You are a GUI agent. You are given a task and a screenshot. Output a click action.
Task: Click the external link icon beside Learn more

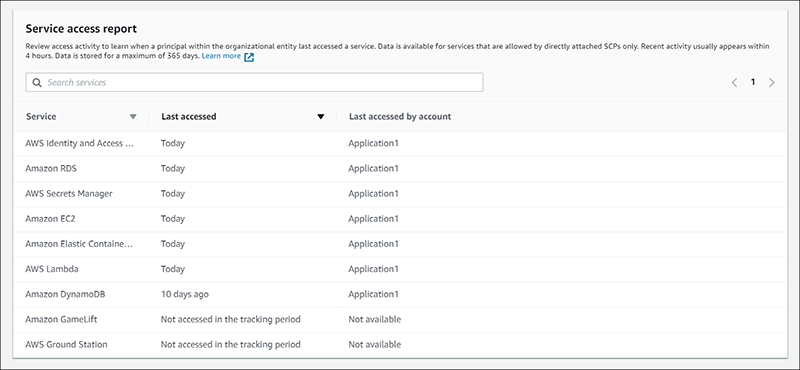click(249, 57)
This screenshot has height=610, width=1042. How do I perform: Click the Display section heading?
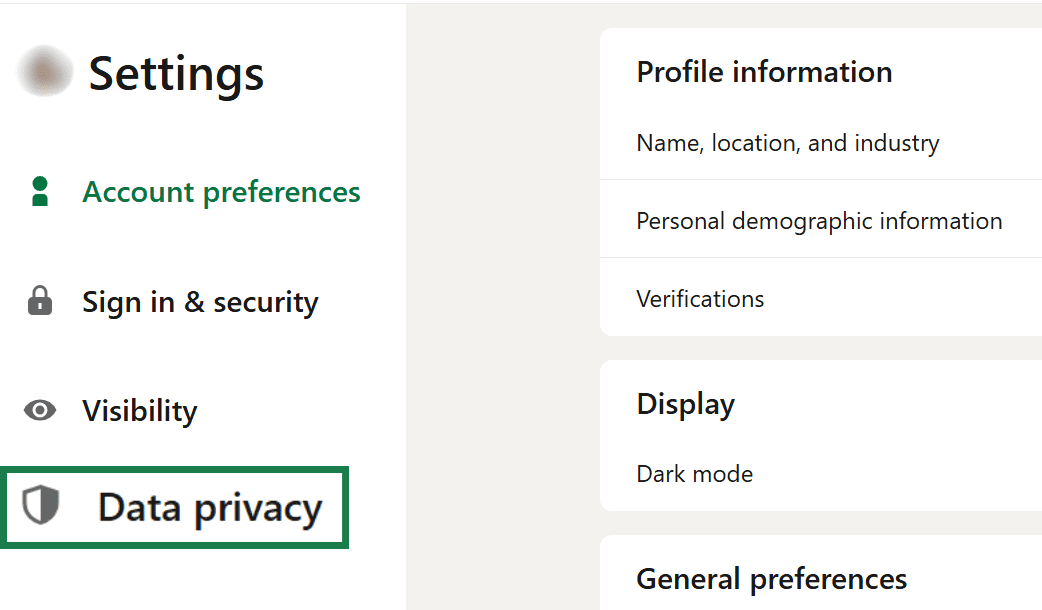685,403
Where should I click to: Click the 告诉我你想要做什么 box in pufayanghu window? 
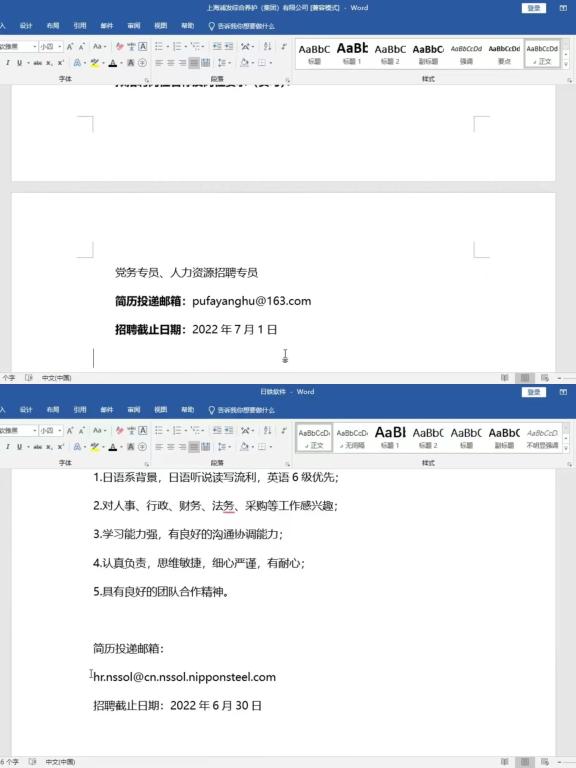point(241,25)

WHAT THE TASK ASKS
Which lines run from the one containing "Task: Click the" through the last line of the entries above? Output them exactly, both ends included, with no pictures.

RESULT
Task: Click the external link icon beside Learn more

click(249, 57)
This screenshot has height=610, width=1042. How do I perform: Click the Display section heading?
685,403
Where should I click to: Click the 告诉我你想要做什么 box in pufayanghu window? 
point(241,25)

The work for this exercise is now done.